In the nicest way possible, you need to wise up a bit. Yes, it would be lovely if everything could be friendly, but in my bitter experience, once you start getting down to the nitty gritty of a separation, people can turn very nasty.
You need to protect yourself financially. You say he earns more than you? You really need to be the Resident Parent, and I'd be pushing for the kids being with you 5 nights a week, 4 at a minimum, so that he has to pay child maintenance. There are so many things you will need to pay for, for the children, that are more than food & a warm bed : books, school trips, shoes, uniforms, clothes, vaccinations, presents for friends parties....the list is endless. It would be impossible for you to calculate all that you spend, and then demand half from him.

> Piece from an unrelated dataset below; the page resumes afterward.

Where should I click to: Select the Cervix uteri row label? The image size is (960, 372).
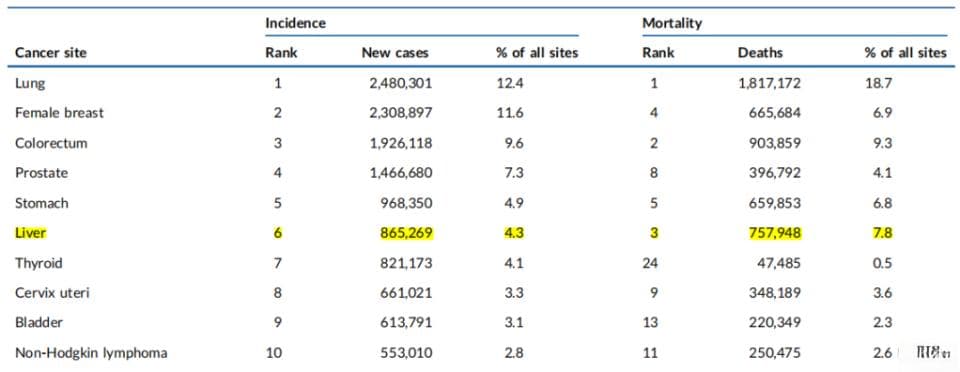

Also, even if he is friendly now, be prepared for a giant U turn, when he gets a Girlfriend. My ExH paid maintenance on time, until a new woman came on the scene, who had 2 kids of her own, who she wasn't getting maintenance for : he suddenly stopped paying, as she had his ear. It's amazing what men will do, for a Partner who is servicing their dick. Harsh, but true.

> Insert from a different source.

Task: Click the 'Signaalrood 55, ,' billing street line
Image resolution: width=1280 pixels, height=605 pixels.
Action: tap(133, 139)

If he has a Pension, you need to get recompense for that in any settlement. If you leave the home, and set up a new one, you need some sort of payment to recognise the fact that you have to furnish a whole new house, and he doesn't (costs thousands).
You really need to look out for yourself here, and not be a walk over. In 10 years time, when you both have new Partners, you'll regret it if you didn't get the best outcome for yourself. Especially if he is able to treat the kids to things, like holidays, whilst you are struggling to get by.
The one thing though that struck me, is you said that even though he works longer hours than you, he does most of the childcare? I don't understand this. Why?